Seja como for, duas coisas chamam a atenção - de forma especial - nesta
última guerra: a inclemência de Israel, e sua indiferença com relação às
leis e às críticas da comunidade internacional. Duas posições tradicionais
da política externa israelita, que têm se radicalizado cada vez mais, e são
quase sempre explicadas "escalada aos extremos" do próprio conflito. Mas
existe um aspecto desta história que quase não se menciona, ou então é
colocado num segundo plano, como se as "visões sagradas" do mundo e da
história fossem uma característica exclusiva dos países islâmicos. Desde sua
criação, em 1948, Israel se mantém sem uma constituição escrita, mas possui
um sistema político com partidos competitivos e eleições periódicas, tem um
sistema de governo parlamentarista segundo o modelo britânico e mantém um
poder Judiciário autônomo.

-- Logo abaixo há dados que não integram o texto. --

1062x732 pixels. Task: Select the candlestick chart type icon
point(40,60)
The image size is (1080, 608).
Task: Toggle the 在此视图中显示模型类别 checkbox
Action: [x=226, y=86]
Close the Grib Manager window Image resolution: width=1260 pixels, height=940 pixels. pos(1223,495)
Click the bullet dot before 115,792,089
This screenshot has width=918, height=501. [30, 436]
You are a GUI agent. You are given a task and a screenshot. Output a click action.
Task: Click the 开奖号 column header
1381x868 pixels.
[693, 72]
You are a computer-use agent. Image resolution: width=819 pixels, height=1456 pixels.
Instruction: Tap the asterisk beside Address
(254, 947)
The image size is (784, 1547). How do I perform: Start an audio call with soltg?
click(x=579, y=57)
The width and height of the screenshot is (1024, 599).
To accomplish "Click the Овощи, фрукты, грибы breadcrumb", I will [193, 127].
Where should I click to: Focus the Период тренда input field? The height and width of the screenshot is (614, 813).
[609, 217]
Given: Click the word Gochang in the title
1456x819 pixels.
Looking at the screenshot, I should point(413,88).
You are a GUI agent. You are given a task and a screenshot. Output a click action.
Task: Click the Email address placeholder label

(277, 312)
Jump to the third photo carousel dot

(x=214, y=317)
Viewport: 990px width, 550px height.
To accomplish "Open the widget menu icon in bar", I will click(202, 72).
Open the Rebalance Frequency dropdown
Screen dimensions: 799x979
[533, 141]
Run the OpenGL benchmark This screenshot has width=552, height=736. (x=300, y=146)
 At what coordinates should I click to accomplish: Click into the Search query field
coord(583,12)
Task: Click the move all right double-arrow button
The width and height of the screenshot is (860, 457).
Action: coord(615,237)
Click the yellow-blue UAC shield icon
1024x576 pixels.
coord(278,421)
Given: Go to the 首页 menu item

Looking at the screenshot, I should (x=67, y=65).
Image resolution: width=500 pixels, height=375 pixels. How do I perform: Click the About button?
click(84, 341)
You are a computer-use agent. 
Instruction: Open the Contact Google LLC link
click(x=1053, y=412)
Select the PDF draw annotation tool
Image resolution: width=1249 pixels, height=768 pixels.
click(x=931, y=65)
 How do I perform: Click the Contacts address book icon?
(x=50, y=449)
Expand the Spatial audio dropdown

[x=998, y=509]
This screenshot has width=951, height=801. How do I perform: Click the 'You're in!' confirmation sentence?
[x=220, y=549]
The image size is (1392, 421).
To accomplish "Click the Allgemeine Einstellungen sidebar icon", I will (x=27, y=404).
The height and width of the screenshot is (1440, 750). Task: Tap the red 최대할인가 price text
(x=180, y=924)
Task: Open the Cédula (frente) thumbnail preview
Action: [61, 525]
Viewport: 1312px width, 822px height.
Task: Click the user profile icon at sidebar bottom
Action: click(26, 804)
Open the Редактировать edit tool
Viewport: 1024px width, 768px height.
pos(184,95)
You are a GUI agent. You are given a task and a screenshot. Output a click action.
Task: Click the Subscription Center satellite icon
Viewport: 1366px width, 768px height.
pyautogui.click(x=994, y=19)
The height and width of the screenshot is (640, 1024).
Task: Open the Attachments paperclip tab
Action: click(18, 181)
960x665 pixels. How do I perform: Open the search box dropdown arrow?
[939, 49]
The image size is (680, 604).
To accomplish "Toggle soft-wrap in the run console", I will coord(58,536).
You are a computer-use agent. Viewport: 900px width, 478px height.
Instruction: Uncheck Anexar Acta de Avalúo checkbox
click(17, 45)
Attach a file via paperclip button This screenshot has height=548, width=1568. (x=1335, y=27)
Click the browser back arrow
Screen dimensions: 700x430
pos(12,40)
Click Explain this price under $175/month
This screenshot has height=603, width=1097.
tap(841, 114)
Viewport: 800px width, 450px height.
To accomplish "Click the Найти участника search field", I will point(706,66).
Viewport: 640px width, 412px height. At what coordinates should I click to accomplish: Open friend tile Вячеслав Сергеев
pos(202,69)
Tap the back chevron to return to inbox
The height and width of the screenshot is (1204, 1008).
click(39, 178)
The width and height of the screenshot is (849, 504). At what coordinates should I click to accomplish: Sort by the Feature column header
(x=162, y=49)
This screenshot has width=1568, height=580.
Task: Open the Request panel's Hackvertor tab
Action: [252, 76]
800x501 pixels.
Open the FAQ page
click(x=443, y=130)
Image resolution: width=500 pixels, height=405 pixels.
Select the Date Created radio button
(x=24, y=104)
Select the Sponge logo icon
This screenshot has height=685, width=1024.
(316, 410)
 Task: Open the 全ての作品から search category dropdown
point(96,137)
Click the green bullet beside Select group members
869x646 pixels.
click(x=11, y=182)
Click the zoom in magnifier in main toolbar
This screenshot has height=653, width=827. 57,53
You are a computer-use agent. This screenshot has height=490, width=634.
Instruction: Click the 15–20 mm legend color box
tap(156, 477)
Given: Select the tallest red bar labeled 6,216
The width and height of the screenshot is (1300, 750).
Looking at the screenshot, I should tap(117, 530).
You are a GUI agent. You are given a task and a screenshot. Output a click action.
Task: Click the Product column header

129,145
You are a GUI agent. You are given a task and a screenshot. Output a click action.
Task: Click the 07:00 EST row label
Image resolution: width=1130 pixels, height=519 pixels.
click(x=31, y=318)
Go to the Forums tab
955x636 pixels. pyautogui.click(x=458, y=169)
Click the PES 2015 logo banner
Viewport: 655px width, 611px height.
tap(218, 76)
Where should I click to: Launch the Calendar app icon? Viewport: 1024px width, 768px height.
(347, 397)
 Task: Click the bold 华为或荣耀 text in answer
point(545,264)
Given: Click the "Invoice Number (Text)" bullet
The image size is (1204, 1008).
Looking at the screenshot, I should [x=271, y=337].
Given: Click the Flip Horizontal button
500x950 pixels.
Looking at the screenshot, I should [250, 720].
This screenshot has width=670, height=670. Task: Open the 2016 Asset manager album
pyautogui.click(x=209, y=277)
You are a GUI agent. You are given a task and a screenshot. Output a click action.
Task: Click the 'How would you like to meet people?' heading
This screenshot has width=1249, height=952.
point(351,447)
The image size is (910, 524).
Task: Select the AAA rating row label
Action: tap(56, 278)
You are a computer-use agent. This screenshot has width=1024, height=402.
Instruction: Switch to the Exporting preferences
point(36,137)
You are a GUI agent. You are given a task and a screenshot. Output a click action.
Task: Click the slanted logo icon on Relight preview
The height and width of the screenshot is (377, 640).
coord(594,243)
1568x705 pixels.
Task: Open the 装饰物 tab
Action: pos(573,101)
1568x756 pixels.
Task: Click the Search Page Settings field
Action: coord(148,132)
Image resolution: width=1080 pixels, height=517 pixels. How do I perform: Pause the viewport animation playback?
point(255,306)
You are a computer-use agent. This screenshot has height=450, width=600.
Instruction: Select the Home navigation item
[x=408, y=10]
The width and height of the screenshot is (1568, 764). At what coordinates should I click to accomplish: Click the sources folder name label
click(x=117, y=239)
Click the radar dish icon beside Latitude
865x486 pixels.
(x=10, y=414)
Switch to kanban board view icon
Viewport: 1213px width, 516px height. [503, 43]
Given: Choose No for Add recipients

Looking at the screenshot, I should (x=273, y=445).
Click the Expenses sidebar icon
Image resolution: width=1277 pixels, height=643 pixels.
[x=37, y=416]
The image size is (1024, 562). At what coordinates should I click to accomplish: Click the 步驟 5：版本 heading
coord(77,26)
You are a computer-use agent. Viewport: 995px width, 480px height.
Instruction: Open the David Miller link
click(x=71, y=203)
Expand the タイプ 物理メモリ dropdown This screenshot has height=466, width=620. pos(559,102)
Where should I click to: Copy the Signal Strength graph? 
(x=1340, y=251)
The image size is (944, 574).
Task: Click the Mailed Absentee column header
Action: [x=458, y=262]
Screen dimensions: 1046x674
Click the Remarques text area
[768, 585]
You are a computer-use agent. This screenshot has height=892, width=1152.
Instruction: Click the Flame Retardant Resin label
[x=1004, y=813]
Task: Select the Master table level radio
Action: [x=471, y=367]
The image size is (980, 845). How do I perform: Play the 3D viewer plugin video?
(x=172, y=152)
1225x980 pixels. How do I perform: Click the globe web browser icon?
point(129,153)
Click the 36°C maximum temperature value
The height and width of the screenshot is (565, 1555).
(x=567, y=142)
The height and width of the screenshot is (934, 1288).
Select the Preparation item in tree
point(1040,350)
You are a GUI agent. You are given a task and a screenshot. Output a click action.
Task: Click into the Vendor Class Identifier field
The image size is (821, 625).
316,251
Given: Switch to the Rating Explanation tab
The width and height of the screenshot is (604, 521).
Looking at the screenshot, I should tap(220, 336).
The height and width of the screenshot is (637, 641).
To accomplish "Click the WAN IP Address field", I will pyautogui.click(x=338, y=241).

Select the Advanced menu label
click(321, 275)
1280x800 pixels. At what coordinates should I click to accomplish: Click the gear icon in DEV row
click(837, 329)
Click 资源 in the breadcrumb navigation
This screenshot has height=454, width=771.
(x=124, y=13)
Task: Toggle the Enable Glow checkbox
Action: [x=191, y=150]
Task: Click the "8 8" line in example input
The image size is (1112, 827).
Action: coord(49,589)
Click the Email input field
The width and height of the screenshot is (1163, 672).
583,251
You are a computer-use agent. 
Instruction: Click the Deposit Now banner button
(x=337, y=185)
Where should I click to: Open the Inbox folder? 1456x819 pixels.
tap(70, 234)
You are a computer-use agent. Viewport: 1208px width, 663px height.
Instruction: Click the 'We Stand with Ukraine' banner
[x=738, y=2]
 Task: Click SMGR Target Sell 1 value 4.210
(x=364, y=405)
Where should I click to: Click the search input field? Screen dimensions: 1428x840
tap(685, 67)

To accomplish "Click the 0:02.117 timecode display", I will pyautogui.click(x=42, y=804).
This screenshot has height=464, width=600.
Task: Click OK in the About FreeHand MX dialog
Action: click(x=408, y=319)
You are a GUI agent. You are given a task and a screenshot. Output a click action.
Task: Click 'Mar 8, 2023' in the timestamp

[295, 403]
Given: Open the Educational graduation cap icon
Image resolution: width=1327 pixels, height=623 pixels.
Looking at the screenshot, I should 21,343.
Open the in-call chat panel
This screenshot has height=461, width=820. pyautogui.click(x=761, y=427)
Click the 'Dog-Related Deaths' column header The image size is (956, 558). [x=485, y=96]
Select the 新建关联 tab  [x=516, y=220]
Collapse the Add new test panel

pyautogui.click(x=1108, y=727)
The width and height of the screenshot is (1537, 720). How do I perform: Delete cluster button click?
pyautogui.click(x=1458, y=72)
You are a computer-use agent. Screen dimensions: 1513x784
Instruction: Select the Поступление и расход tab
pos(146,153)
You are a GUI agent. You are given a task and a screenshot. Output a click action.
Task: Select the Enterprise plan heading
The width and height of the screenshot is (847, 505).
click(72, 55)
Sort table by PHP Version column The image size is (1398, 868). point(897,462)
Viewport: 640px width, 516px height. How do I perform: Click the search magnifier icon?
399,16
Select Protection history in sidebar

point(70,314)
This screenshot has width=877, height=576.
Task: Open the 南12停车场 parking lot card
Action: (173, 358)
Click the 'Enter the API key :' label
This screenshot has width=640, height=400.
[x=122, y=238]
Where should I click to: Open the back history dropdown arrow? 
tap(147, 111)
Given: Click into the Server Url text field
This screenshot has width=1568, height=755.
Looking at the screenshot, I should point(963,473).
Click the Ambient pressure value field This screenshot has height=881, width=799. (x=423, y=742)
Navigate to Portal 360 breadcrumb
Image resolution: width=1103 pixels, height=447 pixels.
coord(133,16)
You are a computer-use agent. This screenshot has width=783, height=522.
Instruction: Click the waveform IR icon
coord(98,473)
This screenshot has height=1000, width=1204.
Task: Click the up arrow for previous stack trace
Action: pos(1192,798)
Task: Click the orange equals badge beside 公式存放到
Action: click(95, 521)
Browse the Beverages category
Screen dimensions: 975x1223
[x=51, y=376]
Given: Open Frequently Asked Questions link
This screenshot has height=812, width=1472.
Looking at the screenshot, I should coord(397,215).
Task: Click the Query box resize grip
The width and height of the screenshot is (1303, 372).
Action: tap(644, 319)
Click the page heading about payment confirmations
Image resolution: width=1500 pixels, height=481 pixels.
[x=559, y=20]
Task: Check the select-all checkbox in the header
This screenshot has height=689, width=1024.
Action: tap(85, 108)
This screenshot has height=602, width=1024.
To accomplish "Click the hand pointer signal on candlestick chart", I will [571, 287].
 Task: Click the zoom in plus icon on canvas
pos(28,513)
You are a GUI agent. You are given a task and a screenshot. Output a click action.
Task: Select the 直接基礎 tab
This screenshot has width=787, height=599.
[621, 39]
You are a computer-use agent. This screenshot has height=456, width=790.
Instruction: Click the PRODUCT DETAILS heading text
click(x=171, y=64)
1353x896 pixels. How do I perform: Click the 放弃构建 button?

Mas ao mesmo tempo, paradoxalmente, Israel é um
Estado religioso, e grande parte de sua população e dos seus governantes tem
uma visão teológica do seu passado e do seu lugar dentro da história da
humanidade. Israel não tem uma religião oficial, mas é o único Estado judeu
do mundo, e os judeus se consideram um só povo e uma só religião que nasce
da revelação divina direta e não depende de uma decisão, ou de uma conversão
individual: "se ouvirdes a minha voz e guardardes a minha aliança, sereis
uma propriedade peculiar entre todos os povos. Vós sereis para mim um reino
de sacerdotes e uma nação santa", Êxodo, 19, 5-6. Além disto, o judaísmo
estabelece normas e regras específicas e inquestionáveis que definem a vida
cotidiana e comunitária do seu povo, que deve se manter fiel e seguir de
forma incondicional as palavras do seu Deus, mantendo-se puros, isolados e
distantes com relação aos demais povos e religiões: "não seguireis os
estatutos das nações que eu expulso de diante de vós... eu Javé, vosso Deus,
vos separei desses povos. Fareis distinção entre o animal puro e o impuro...
não vos torneis vós mesmos imundos como animais, aves e tudo o que rasteja
sobre a terra", Levítico, 20, 23-25. Para os judeus, Israel é a continuação
direta da história deste "povo escolhido", e por isto, a sua verdadeira
legislação ou constituição são os próprios ensinamentos bíblicos. O Torá
conta a história do povo judeu e é a lei divina, por isto não pode haver lei
ou norma humana que seja superior ao que está dito e determinado nos textos
bíblicos, onde também estão definidos os princípios que devem reger as
relações de Israel com seus vizinhos e/ou com seus adversários. Em Israel
não existe casamento civil, só a cerimônia rabínica, e os soldados
israelenses prestam juramento com a Bíblia sobre o peito e com a arma na
mão: "Javé ferirá todos os povos que combateram contra Jerusalém: ele fará
apodrecer sua carne, enquanto estão ainda de pé, os seus olhos apodrecerão
em suas órbitas, e a sua língua apodrecerá em sua boca", Zacarias, 14,
12-15. 

 


As idéias religiosas dos povos não são responsáveis nem explicam
necessariamente as instituições de um país e as decisões dos seus
governantes. Mas neste caso, pelo menos, parece existir um fosso quase
intransponível entre os princípios, instituições e objetivos da filosofia
política democrática das cidades gregas, e os preceitos da filosofia
religiosa monoteísta que nasceu nos desertos da Ásia Menor. Mas o que talvez
seja mais importante do ponto de vista imediato do conflito entre judeus e
palestinos, e do próprio sistema mundial, é que Israel - ao contrário dos
palestinos - junto com sua visão sagrada de si mesmo, dispõe de armas
atômicas, e de acesso quase ilimitado a recursos financeiros e militares
externos. Com estas idéias e condições econômicas e militares, Israel seria
considerado - normalmente - um Estado perigoso e desestabilizador do sistema
internacional, pela régua liberal-democrática dos países anglo-saxônicos.
Mas isto não acontece porque no mundo dos mortais, de fato, Israel foi uma
criação e segue sendo um protetorado anglo-saxônico, que opera desde 1948,
como instrumento ativo de defesa dos interesses estratégicos
anglo-americanos, no Oriente Médio. Enquanto os anglo-americanos operam como
a âncora passiva do "autismo internacional" e da "inclemência sagrada" de
Israel. 

 


José Luís Fiori é professor titular do Instituto de Economia da UFRJ e autor
do livro "O Poder Global e a Nova Geopolítica das Nações" (Editora Boitempo,
2007). Escreve mensalmente às quartas-feiras.